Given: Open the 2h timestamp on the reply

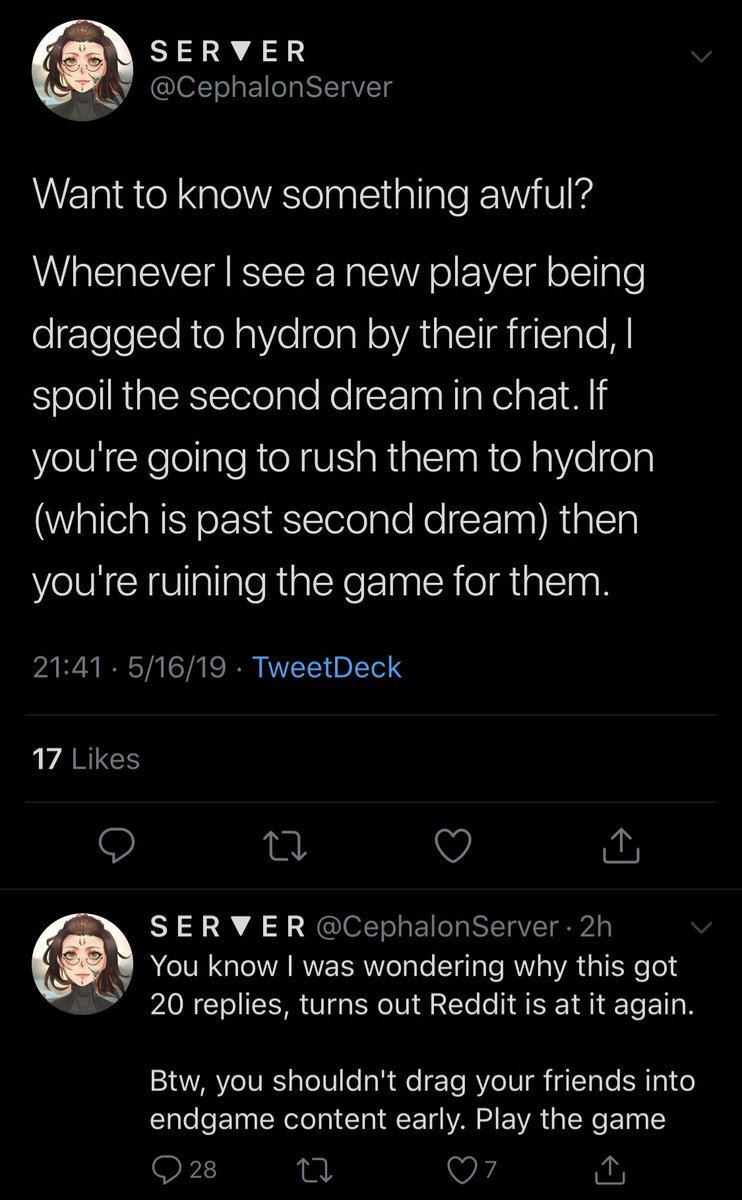Looking at the screenshot, I should (595, 927).
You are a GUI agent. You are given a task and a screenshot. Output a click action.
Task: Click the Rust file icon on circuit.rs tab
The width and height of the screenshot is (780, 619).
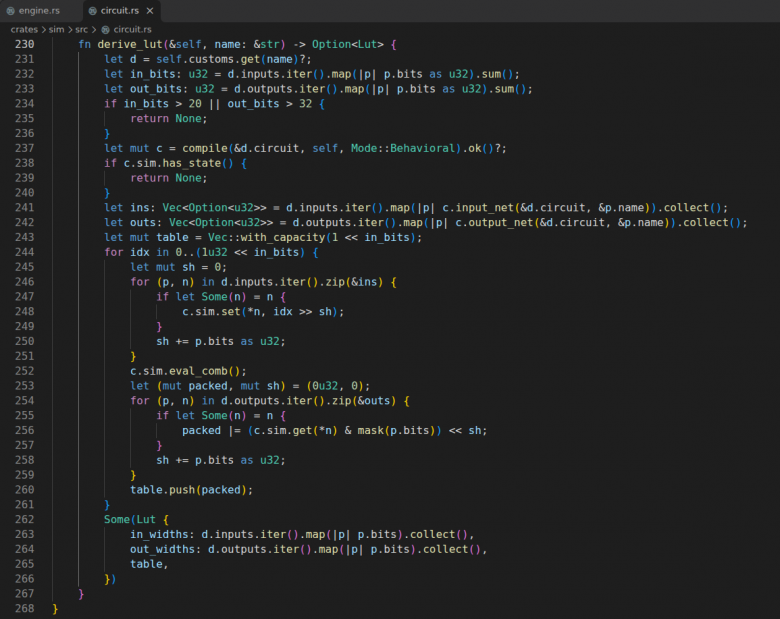point(92,10)
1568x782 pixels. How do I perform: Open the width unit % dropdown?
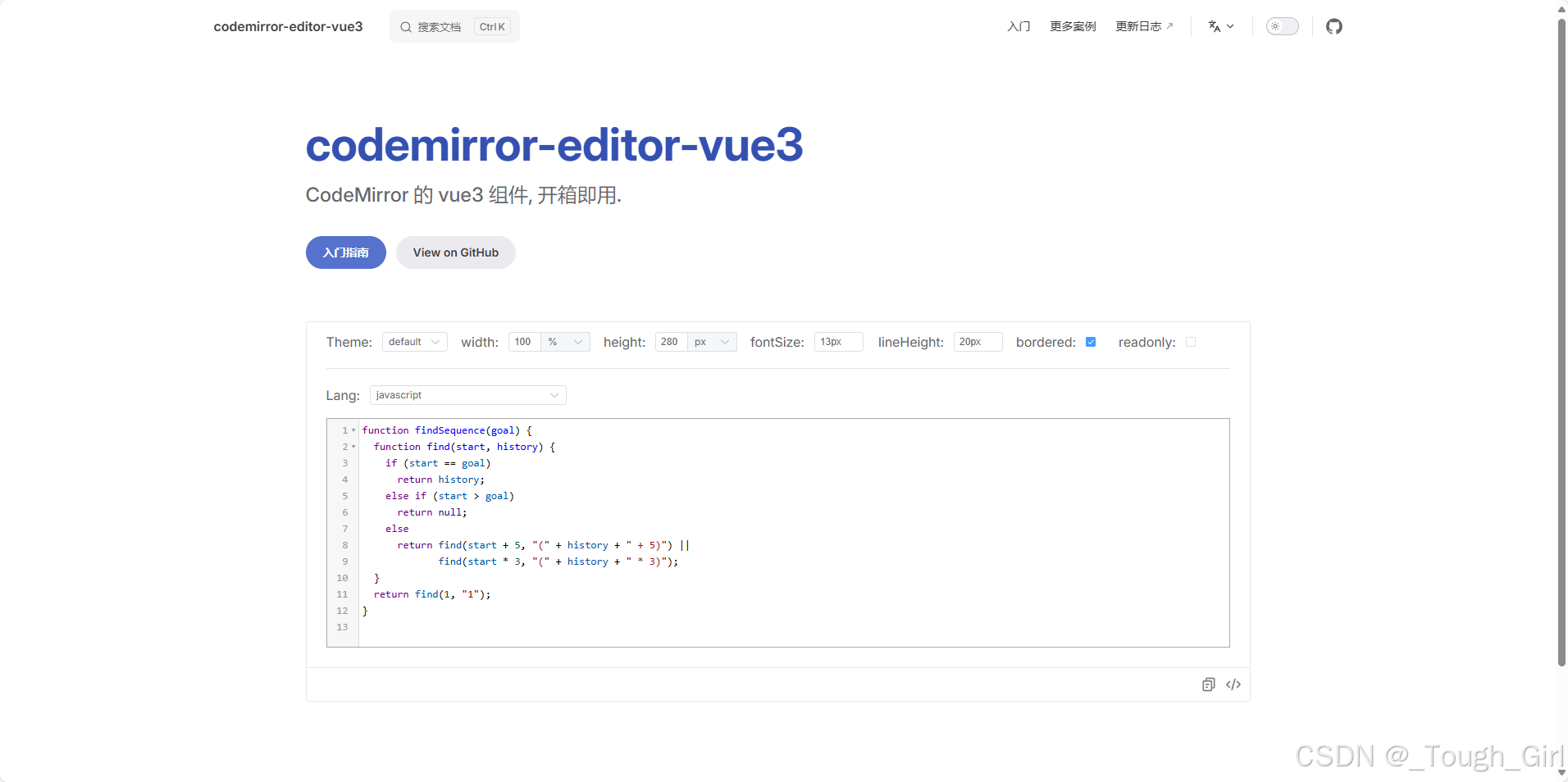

* [Set problem] Copy the lines above word for word, leaving out the pictures.

* [Response]
Given: Open the 2h timestamp on the reply

Looking at the screenshot, I should (595, 927).
You are a GUI agent. You are given a task and a screenshot. Output a click action.
Task: Click the Rust file icon on circuit.rs tab
The width and height of the screenshot is (780, 619).
point(92,10)
1568x782 pixels. How do I perform: Open the width unit % dropdown?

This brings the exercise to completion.